Texas Rule of Appellate Procedure 24.1 permits a judgment debtor to supersede a judgment pending appeal by, among other things, filing with the trial court a "good and sufficient bond" in an amount required by Texas Rule of Appellate Procedure 24.2. TEX. R. APP. P. 24.1, 24.2(2). If a supersedeas bond in the amount set by the trial court is not filed, the judgment may be enforced, and a writ of possession may be executed. Marshall, 198 S.W.3d at 786; see also TEX. PROP. CODE ANN. § 24.007 (West 2023). Failure to supersede the judgment does not deprive a party of the right to appeal, but such a failure may render an appeal moot if a party loses possession of the property. Marshall, 198 S.W.3d at 786-87; William v. Fed. Nat'l Mortg. Ass'n, 349 S.W.3d 766, 768 (Tex. App.-Houston [14th Dist.] 2011, no pet.). Indigence does not relieve a party of the obligation to file a supersedeas bond; however, the court must lower the amount of security required to supersede the judgment to "an amount that will not cause the judgment debtor substantial economic harm if, after notice to all parties and a hearing, the court finds that posting a bond, deposit, or security in the amount required . . . is likely to cause the judgment debtor substantial economic harm." TEX. R. APP. P. 24.2(b); TEX. PROP. CODE ANN. § 24.007; Brigandi v. Am. Mort. Inv. Partners Fund I Trust, No. 02-16-00444-CV, 2017 WL 1428726, at *3 (Tex. App.-Fort Worth Apr. 20, 2017, pet. dism'd) (mem. op.); Johnson v. Freo Tex. LLC, No. 01-15-00398-CV, 2016 WL 2745265, at *2 (Tex. App.-Houston [1st Dist.] May 10, 2016, no pet.) (mem. op.).

Relators contend that (1) Respondent's order of possession failed to comply with Texas Rule of Civil Procedure 510.13 and (2) Respondent "ignored" appellate Rule 24.2(b) and abused his discretion by denying their emergency motion without a hearing. Both Texas Rule of Civil Procedure 510.13 and Section 24.007 of the Texas Property Code "halt the execution of a writ of possession and the enforcement of a judgment on appeal if a supersedeas bond is timely filed." Alanis, 616 S.W.3d 11. Rule 510.13 provides as follows:

The writ of possession, or execution, or both, will be issued by the clerk of the county court according to the judgment rendered, and the same will be executed by the sheriff or constable, as in other cases.

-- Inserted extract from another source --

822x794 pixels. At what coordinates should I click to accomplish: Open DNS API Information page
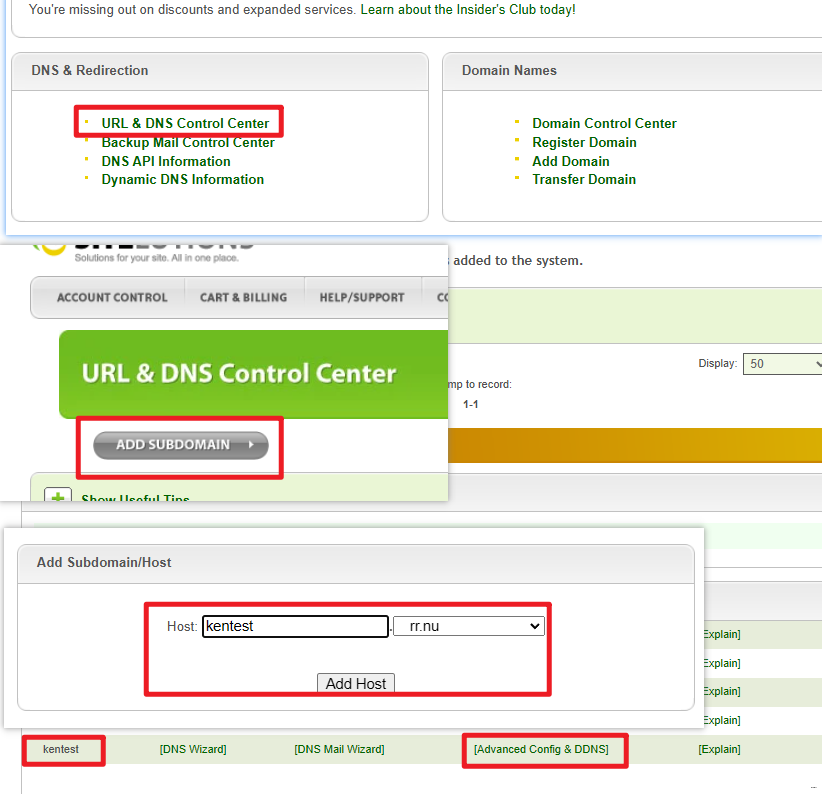click(x=165, y=161)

The judgment of the county court may not be stayed unless within 10 days from the judgment the appellant files a supersedeas bond in an amount set by the county court pursuant to Section 24.007 of the Texas Property Code.
TEX. R. CIV. P. 510.13. Section 24.007 states as follows, in pertinent part:
A judgment of a county court may not under any circumstances be stayed pending appeal unless, within 10 days of the signing of the judgment, the appellant files a supersedeas bond in an amount set by the county court. In setting the supersedeas bond, the county court shall provide protection for the appellee to the same extent as in any other appeal, taking into consideration the value of rents likely to accrue during appeal, damages which may occur as a result of the stay pending appeal, and other damages or amounts as the court may deem appropriate.
TEX. PROP. CODE ANN. § 24.007.

Relators assert that Respondent abused his discretion by directing the county clerk to issue a writ of possession if they fail to vacate the premises within seven days of the order. Specifically, Relators maintain that Respondent contravened Rule 510.13 because the possession order shortened Relators' time to file a supersedeas bond. Relators further contend that Respondent abused his discretion by failing to consider the proper factors in determining whether the amount of the supersedeas bond would cause them substantial economic harm. Relators cite no case law or other authority supporting their contention that Respondent shortened their deadline for filing a supersedeas bond; rather, they simply quote Rule 510.13 and state that the order of possession "constitutes a clear abuse of discretion" because it "violates Rule 510.13's unambiguous language."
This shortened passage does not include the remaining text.